**EXERCISE REQUIREMENTS**
Determine the number of lines in the data that contain "each". Answer with that number only.

(Records from a dataset)
______
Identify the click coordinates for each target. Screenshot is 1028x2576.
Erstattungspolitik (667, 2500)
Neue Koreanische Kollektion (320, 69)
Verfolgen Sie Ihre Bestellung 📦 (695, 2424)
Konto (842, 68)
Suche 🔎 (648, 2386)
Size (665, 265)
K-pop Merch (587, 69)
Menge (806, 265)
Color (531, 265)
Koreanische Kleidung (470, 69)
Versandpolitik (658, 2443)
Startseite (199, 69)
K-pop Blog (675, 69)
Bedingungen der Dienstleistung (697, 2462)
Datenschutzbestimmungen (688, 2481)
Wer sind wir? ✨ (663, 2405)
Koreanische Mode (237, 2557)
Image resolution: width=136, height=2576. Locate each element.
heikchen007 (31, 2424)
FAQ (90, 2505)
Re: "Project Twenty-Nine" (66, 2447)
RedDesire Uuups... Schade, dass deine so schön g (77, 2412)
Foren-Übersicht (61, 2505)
______
**THE COMPLETED TASK**
2